Ph.D. Candidate in Information Systems, UMBC

Informer: Efficient Transformers for Long Sequence Time-Series Forecasting

📅 November 13, 2022 ⏱️ 10 min read

Machine Learning

Long sequence time-series forecasting is one of those problems that looks simple until the prediction horizon becomes long.

Predicting the next hour of electricity demand is one problem. Predicting the next week, month, or season is a very different problem. The model now has to understand long-range patterns, seasonal effects, delayed dependencies, and changing local behavior, all while staying computationally practical.

That is the setting of the paper “Informer: Beyond Efficient Transformer for Long Sequence Time-Series Forecasting”, presented at AAAI 2021. The paper proposes Informer, a Transformer-based architecture designed specifically for long sequence time-series forecasting (LSTF).

The key idea is not simply to use a Transformer for time series.
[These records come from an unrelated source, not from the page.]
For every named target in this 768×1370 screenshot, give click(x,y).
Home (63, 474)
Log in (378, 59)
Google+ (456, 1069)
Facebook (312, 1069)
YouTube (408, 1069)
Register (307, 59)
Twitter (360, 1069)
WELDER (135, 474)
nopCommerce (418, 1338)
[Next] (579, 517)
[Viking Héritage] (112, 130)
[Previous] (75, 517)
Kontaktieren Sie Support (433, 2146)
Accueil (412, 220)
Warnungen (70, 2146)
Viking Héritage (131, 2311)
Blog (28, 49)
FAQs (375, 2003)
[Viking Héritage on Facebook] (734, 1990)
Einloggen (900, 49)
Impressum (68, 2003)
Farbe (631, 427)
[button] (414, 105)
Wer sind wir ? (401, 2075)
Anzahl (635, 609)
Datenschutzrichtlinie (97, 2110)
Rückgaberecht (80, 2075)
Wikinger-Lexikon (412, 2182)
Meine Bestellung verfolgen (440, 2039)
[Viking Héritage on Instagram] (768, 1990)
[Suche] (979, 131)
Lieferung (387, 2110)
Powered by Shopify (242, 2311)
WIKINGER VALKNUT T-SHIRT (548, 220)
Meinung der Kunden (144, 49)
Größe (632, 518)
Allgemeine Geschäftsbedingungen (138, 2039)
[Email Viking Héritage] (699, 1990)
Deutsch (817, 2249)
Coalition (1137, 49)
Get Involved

The key idea is to make the Transformer usable when both the input sequence and the forecast horizon are long.

Informer does this through three design choices:

ProbSparse self-attention to reduce attention cost.
Self-attention distilling to handle long inputs through stacked encoder layers.
A generative-style decoder to predict long output sequences in one forward pass.

Together, these changes make Informer an important early architecture for efficient long-horizon forecasting.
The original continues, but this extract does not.